(Supplied records Opens)

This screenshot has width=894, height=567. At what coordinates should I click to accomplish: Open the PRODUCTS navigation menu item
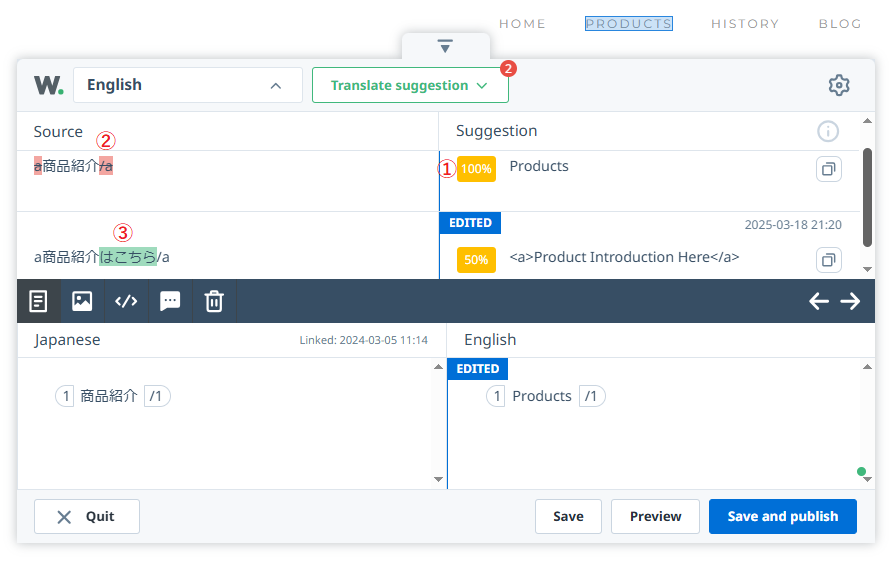point(628,24)
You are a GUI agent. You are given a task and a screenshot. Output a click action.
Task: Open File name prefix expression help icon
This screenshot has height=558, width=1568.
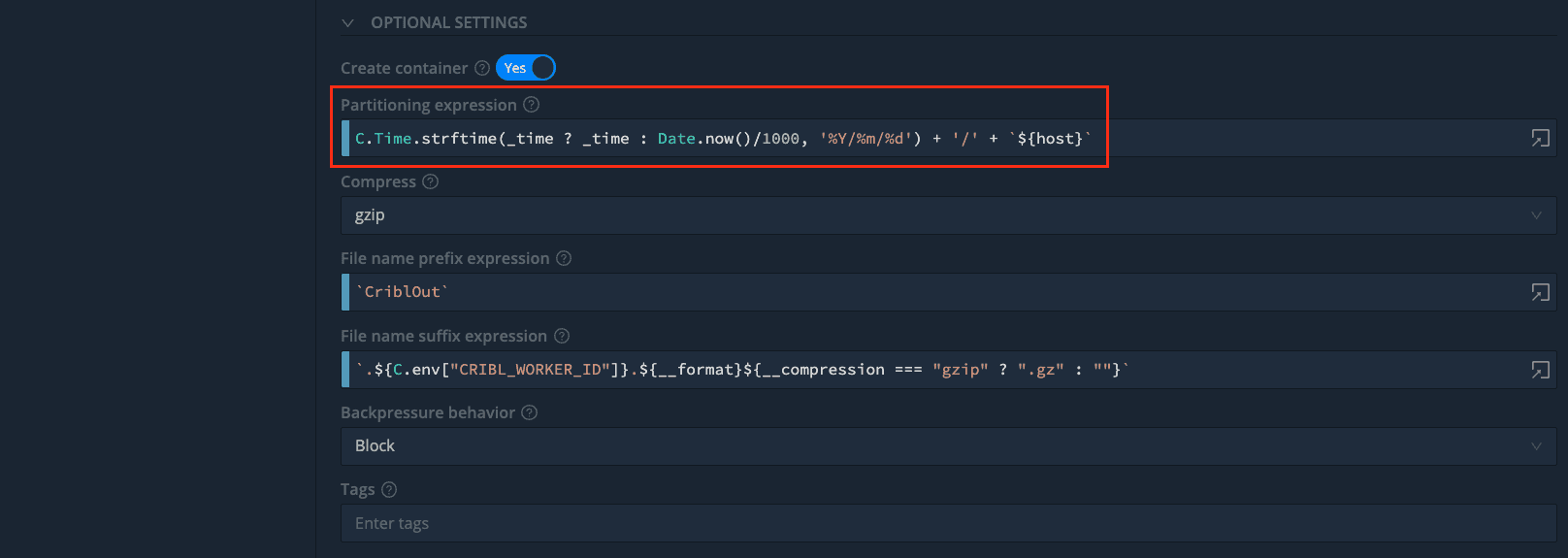564,258
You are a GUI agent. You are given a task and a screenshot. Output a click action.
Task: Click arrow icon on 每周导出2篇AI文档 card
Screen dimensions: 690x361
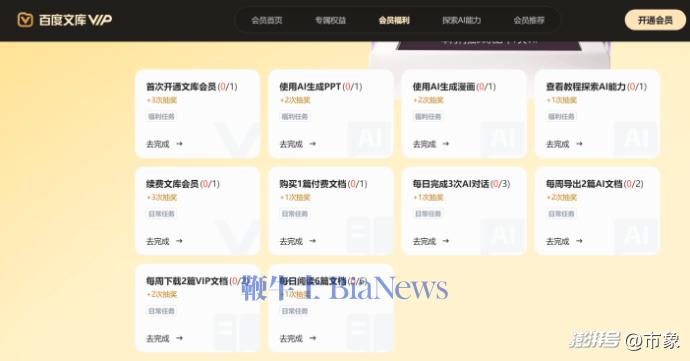pos(579,241)
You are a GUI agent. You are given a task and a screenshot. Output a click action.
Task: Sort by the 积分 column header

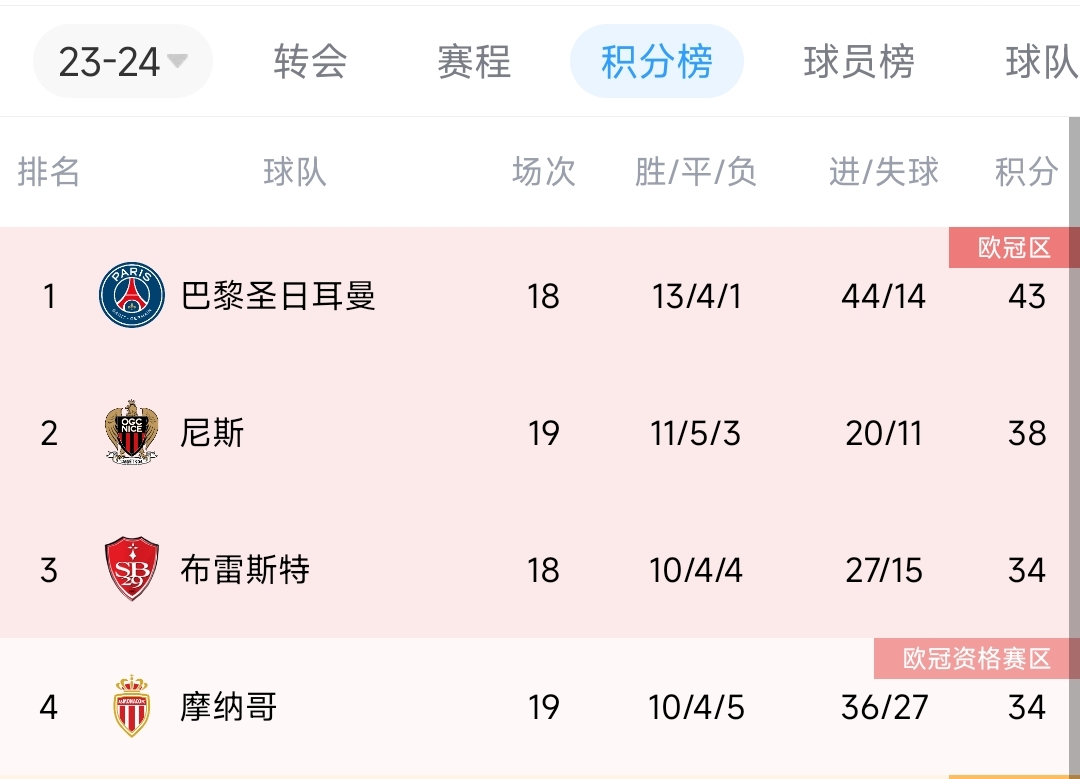[1026, 172]
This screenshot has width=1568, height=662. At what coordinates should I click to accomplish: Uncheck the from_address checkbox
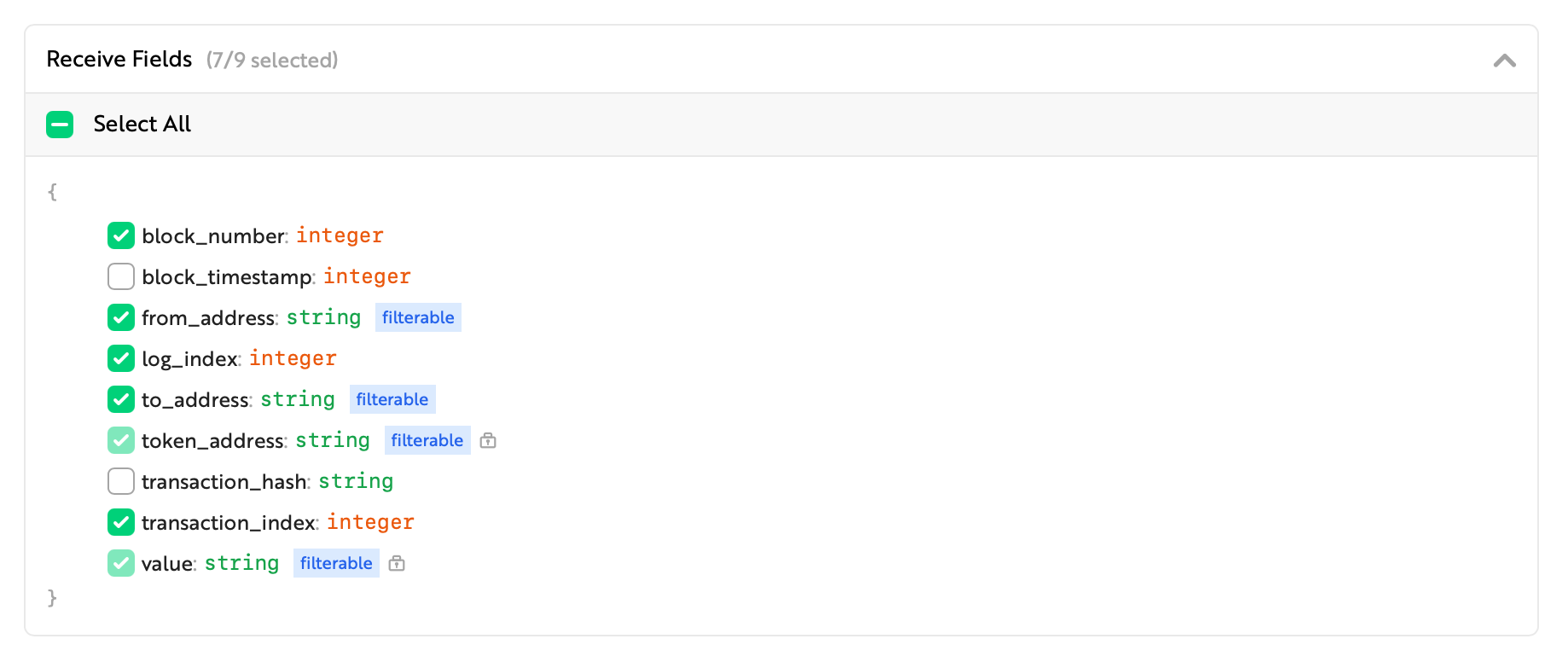[121, 317]
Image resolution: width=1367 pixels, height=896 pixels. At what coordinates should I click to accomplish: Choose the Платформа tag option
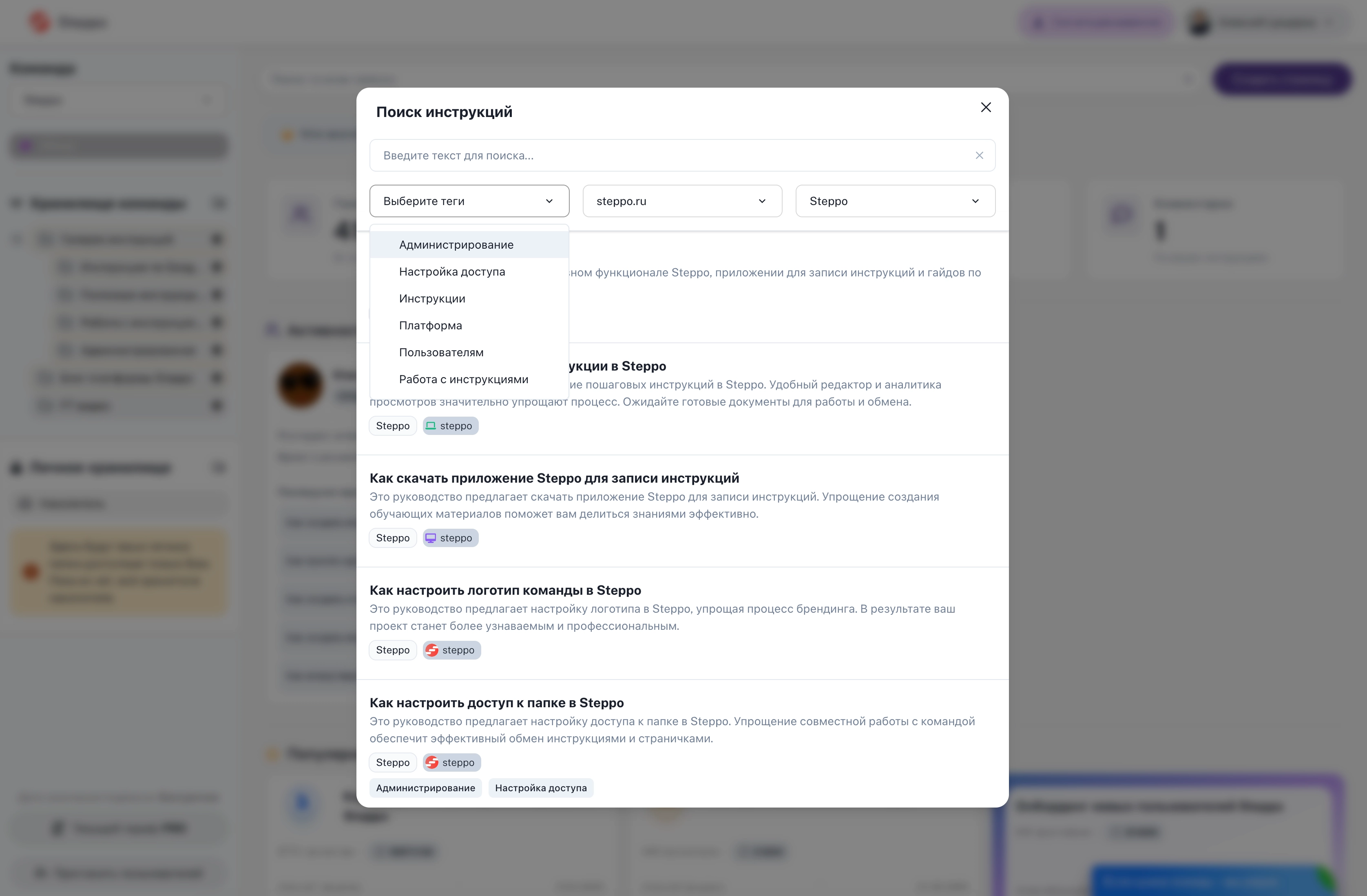point(430,325)
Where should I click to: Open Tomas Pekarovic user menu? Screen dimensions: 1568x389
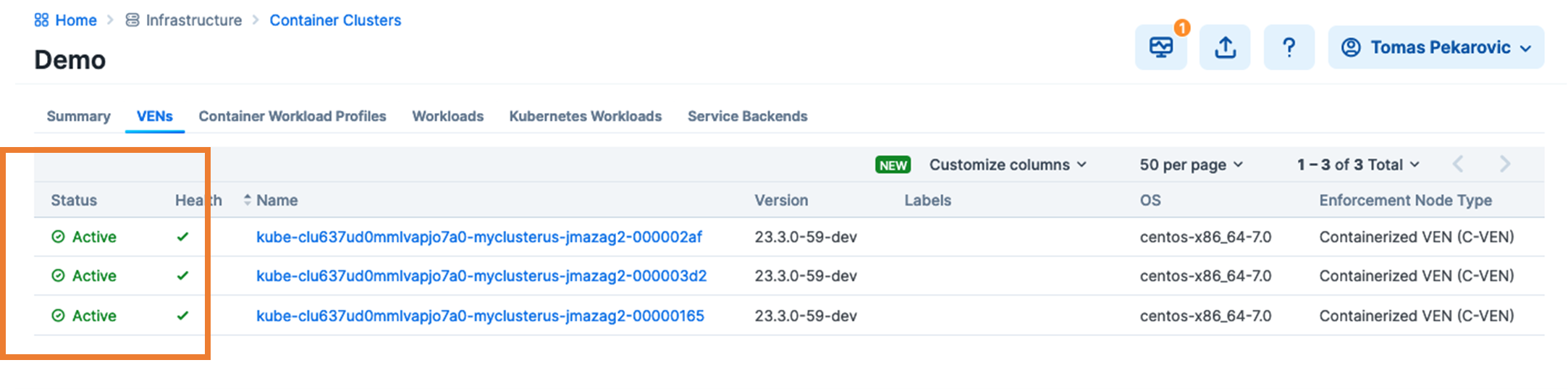click(x=1436, y=48)
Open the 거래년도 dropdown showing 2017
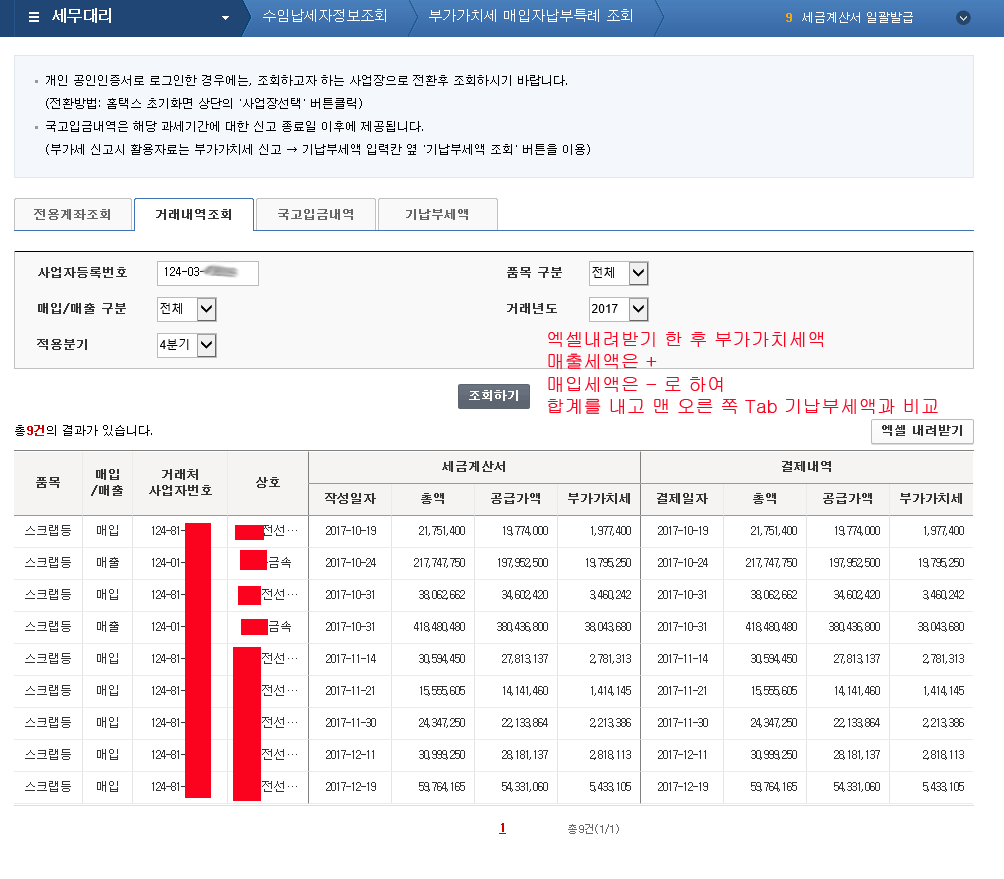This screenshot has width=1004, height=879. click(x=618, y=309)
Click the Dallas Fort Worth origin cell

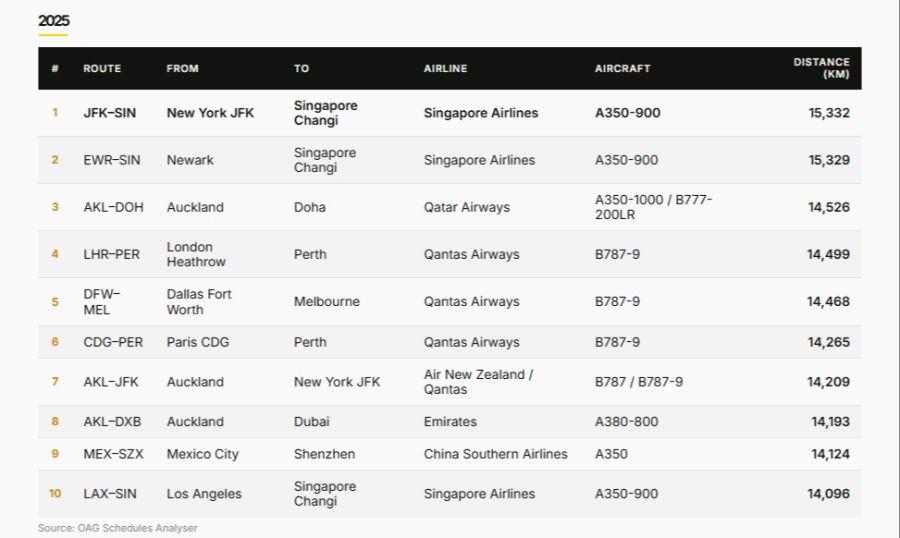point(199,301)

(Supplied records Closes)

Pictures are to be omitted; otherwise, write out the data exactly as it appears.

This screenshot has width=894, height=567. At what coordinates should I click to accomplish: Open the PRODUCTS navigation menu item
point(628,24)
You are a GUI agent. You are given a task and a screenshot. Output a click action.
Task: Open File name prefix expression help icon
This screenshot has height=558, width=1568.
564,258
You are a GUI agent. You are given a task and a screenshot. Output a click action.
Task: Click arrow icon on 每周导出2篇AI文档 card
Screen dimensions: 690x361
pos(579,241)
You are a GUI agent. You are given a task and a screenshot. Output a click action.
Task: Sort by the 积分 column header

[1026, 172]
This screenshot has width=1568, height=662. At what coordinates should I click to accomplish: Uncheck the from_address checkbox
[121, 317]
Image resolution: width=1367 pixels, height=896 pixels. At what coordinates should I click to accomplish: Choose the Платформа tag option
point(430,325)
Where should I click to: Open Tomas Pekarovic user menu? Screen dimensions: 1568x389
click(x=1436, y=48)
Open the 거래년도 dropdown showing 2017
This screenshot has width=1004, height=879. click(x=618, y=309)
Click the Dallas Fort Worth origin cell

point(199,301)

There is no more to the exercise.